The ECJ recently provided a comprehensive guidance on various issues relating to cookies in its judgement C-673/17 (Verbraucherzentrale Bundesverband e.V. vs Planet49 GmbH).
The Core of the Decision
The following has been decided:
- Legal form of consent to Cookies: Consent to cookies deployment (according to the “Cookie Directive”, Art. 5 (3) Directive 2002/58/EC, as well as according to GDPR) requires an active, unambiguous expression of consent. Accordingly, pre-checked boxes are not sufficient to collect valid consent. Likewise, it is no longer arguable to consider “continued surfing” after displaying a cookie banner as declaration of consent.
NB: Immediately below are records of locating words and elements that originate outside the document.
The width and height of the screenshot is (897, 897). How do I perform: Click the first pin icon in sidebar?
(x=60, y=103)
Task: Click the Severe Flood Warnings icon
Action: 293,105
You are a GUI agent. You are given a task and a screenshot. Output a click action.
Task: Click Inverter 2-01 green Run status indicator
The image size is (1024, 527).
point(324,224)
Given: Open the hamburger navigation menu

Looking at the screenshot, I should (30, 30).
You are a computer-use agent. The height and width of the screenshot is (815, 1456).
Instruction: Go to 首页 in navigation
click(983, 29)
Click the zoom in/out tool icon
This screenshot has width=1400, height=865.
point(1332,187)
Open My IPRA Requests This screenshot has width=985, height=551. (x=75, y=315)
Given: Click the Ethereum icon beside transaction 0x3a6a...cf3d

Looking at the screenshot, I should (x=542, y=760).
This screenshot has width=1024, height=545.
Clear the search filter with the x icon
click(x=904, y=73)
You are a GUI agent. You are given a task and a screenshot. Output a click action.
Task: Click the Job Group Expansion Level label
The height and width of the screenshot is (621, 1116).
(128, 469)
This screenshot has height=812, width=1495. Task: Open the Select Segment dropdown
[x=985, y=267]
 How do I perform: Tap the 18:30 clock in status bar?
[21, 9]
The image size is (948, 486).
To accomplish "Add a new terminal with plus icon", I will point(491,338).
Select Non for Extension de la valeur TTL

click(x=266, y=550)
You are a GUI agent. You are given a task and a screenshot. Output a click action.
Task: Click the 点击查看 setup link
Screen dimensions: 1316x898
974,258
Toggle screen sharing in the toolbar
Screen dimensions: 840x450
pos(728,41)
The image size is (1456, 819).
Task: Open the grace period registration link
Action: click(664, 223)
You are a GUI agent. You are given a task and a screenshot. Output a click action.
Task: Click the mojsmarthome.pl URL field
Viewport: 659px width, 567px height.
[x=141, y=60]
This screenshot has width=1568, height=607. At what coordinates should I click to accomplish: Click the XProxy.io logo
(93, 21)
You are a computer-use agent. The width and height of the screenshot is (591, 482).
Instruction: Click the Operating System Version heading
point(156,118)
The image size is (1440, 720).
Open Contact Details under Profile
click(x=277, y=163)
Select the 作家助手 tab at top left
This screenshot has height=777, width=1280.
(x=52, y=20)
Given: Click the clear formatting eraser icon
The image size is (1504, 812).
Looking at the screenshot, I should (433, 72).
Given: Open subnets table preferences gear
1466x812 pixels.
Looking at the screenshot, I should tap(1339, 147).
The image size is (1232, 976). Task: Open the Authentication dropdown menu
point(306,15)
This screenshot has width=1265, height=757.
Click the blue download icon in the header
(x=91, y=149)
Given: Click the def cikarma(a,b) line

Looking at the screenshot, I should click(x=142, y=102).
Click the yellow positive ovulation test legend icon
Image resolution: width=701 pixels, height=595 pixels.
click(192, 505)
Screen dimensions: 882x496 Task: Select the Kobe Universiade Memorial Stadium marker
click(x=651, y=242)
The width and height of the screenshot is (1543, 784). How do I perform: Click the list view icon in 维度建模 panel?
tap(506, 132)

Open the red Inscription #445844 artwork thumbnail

- Application of the Cookie Directive regardless of processing personal data: The requirements of the Cookie Directive including the consent requirement apply regardless as to whether or not Cookie deployment relates to the processing of personal data or not. Also anonymous Cookie deployment and – data collection are subject to the ruling.
- Information about Cookies: Data Privacy or Cookie Policies must provide information on retention periods for cookies and third parties having access to cookie information.
Who is affected by the ECJ Ruling?
The ECJ decision is relevant for any website operator deploying cookies. Legal implications depend on types of cookies deployed on a website:
- You do not deploy Cookies? The decision does not contain new legal obligations for you.
- You deploy technically necessary Cookies only? You may continue to use Cookies without consent, but you must inform the users about cookie deployment and cookie data processing.
- You deploy technically necessary and other Cookies? You must ensure deploying technically necessary cookies only when a user accesses your website landing page. We recommend a restrictive assessment to determine technically necessary cookies. The data protection authorities in Germany e.g require consent to the deployment of Google Analytics and other tracking services. The user must first express consent before technically not strictly necessary cookies may be deployed. In this context, the user must also be adequately informed.
Recommendation for Action now and in the Future
We recommend checking your website to determine cookie deployment and verify whether you comply with the ECJ decision. We recommend further implementing of a cookie management tool for the technical implementation. Such cookie toolkit informs user and provides for choice and consent means in line with the ECJ decision.
The Cookie Directive as part of the ePrivacy Directive is likely to be replaced by the ePrivacy Regulation in 2020 or 2021. The ePrivacy regulation – like the GDPR – would be directly applicable in the EU Member States and could lead to yet another revision of the European cookie approach.